- Records for the task:
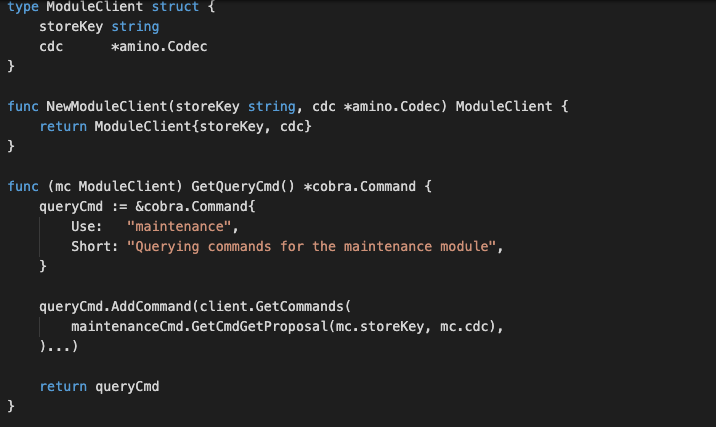Click the NewModuleClient function name
This screenshot has height=427, width=716.
107,106
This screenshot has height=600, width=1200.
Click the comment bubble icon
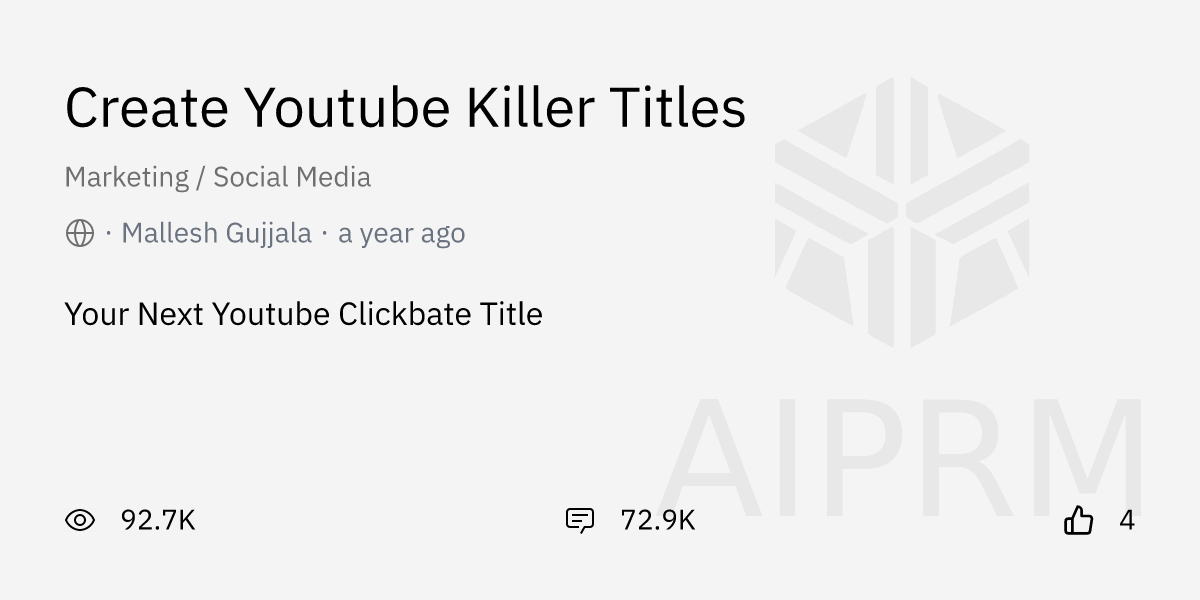click(580, 520)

- Task directions:
Rewrite all the rows above, replacing "comment bubble" with "speech bubble" and changing nothing else. Leave the pictures out of your answer.

- Solution for this task:
Click the NewModuleClient function name
This screenshot has height=427, width=716.
107,106
This screenshot has height=600, width=1200.
Click the speech bubble icon
click(580, 520)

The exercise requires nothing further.